[Dataset records]

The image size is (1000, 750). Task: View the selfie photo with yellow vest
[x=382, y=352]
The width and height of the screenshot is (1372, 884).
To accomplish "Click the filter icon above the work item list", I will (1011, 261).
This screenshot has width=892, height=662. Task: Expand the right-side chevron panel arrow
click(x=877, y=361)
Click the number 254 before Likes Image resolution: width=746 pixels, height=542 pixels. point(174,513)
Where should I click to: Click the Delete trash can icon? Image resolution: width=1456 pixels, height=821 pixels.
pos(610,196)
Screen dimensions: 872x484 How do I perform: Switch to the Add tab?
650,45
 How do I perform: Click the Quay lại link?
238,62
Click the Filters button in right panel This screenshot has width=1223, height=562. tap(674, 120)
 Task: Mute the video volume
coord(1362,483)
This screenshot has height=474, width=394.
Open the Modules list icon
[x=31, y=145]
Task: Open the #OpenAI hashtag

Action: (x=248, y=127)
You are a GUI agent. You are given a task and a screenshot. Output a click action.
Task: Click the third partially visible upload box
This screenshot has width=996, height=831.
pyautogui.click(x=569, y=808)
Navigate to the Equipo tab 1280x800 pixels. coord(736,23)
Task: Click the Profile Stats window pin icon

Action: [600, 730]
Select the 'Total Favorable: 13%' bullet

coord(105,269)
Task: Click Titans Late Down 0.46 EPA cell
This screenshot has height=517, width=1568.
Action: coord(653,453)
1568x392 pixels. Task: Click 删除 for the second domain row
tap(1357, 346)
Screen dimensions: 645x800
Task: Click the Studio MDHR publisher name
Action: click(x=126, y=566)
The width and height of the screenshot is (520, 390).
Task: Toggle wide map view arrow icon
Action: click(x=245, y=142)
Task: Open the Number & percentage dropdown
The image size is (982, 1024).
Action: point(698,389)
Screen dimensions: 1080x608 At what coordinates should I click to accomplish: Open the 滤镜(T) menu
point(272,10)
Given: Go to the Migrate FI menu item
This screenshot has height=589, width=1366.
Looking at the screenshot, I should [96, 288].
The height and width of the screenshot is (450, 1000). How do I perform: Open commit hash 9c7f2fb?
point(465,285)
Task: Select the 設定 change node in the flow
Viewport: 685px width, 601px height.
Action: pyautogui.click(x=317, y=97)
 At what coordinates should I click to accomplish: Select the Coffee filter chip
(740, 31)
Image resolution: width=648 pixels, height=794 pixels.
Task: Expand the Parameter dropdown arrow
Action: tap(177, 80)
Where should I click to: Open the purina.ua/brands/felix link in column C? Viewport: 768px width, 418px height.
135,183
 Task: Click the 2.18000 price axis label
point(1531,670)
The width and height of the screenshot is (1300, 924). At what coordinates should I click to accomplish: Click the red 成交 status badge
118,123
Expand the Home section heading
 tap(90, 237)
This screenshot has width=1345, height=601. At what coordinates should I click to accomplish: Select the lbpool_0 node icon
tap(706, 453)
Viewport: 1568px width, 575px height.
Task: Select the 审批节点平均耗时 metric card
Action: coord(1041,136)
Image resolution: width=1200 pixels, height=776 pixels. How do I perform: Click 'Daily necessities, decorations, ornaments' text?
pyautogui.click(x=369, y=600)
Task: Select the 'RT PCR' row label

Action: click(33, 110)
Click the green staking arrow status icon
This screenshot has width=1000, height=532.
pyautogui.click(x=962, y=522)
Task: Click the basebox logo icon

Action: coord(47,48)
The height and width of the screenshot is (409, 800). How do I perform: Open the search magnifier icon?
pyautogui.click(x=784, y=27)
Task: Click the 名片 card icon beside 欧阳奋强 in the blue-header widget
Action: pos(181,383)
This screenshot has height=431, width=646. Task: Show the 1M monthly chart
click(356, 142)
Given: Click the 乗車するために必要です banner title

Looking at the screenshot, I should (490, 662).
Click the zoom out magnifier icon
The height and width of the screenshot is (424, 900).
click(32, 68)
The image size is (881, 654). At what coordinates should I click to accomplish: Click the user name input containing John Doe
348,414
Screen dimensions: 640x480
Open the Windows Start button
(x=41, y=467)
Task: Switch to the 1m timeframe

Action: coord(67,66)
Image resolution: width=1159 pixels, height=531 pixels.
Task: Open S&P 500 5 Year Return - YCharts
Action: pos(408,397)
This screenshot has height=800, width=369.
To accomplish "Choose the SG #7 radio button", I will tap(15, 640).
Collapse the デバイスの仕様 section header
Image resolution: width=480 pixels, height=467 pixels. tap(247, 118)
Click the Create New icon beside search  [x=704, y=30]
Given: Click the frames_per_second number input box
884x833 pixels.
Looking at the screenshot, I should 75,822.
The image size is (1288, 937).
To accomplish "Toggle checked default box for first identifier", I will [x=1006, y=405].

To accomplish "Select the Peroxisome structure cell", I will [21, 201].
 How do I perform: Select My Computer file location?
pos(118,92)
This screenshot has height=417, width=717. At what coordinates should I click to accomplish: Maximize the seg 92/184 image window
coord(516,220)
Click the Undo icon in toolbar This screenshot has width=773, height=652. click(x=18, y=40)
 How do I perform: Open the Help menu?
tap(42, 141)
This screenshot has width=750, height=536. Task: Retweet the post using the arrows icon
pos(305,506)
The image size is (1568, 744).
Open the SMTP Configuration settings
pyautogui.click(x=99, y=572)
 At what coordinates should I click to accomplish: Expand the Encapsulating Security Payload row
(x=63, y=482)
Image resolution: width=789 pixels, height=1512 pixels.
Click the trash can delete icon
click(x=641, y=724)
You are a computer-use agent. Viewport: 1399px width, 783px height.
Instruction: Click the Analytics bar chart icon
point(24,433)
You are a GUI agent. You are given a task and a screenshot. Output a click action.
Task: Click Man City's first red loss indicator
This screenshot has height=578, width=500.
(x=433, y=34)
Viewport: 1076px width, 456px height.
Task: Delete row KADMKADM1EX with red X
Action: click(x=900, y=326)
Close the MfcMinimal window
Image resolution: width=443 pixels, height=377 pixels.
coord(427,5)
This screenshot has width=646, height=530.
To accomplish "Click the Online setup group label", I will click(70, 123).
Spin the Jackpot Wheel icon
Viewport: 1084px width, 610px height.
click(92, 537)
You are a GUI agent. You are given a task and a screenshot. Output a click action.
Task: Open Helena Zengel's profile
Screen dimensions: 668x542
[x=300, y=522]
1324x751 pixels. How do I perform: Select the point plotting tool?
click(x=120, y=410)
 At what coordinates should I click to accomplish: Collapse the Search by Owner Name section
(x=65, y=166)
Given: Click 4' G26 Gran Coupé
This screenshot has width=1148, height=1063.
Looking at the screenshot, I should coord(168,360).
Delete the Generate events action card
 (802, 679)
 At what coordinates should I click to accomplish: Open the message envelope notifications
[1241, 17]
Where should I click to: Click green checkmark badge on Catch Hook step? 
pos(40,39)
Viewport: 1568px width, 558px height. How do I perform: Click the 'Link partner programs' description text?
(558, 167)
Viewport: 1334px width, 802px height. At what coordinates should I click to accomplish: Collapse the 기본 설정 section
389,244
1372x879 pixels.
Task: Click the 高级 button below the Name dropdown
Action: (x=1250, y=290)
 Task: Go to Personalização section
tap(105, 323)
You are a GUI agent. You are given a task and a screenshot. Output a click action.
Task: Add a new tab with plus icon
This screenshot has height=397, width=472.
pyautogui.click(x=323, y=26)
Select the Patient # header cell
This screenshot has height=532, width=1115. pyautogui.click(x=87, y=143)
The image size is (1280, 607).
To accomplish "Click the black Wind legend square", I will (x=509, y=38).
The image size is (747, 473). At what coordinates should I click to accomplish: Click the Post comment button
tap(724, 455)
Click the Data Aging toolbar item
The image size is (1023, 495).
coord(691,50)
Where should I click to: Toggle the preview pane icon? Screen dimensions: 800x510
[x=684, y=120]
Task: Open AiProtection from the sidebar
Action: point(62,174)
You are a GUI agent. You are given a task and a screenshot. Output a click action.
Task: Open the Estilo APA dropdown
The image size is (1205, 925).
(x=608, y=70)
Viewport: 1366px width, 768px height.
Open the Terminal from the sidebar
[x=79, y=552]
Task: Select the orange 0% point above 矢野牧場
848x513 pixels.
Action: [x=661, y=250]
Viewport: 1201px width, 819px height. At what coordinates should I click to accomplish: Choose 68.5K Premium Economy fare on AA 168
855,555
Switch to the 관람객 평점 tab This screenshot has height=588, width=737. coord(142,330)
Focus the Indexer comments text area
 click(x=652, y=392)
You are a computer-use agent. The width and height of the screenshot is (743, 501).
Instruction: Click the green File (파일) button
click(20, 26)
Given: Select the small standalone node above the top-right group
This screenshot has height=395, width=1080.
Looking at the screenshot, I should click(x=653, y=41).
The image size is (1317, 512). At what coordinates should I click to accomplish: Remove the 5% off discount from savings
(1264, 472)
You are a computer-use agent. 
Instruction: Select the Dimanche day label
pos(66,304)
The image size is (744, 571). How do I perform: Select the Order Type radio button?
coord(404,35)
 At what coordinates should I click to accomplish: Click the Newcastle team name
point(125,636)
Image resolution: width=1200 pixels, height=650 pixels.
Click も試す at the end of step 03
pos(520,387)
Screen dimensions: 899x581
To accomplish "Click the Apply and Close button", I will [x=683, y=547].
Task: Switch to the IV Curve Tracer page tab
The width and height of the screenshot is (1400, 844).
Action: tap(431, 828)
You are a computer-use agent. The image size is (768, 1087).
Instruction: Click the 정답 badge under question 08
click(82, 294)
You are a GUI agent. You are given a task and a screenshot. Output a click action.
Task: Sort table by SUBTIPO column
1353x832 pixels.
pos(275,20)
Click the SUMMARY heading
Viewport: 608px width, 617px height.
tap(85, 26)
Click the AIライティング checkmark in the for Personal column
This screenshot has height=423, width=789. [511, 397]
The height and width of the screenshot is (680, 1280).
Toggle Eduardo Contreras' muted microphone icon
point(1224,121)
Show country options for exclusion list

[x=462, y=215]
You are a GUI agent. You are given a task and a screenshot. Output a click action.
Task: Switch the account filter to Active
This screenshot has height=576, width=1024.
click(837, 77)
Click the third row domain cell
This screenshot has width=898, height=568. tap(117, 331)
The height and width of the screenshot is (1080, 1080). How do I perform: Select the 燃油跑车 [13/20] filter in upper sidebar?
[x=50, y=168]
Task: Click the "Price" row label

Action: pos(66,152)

[/Dataset records]

[Brief]: Return every line from the records above that holds the word "group".

[Written reply]:
To accomplish "Click the Online setup group label", I will click(70, 123).
Given: Select the small standalone node above the top-right group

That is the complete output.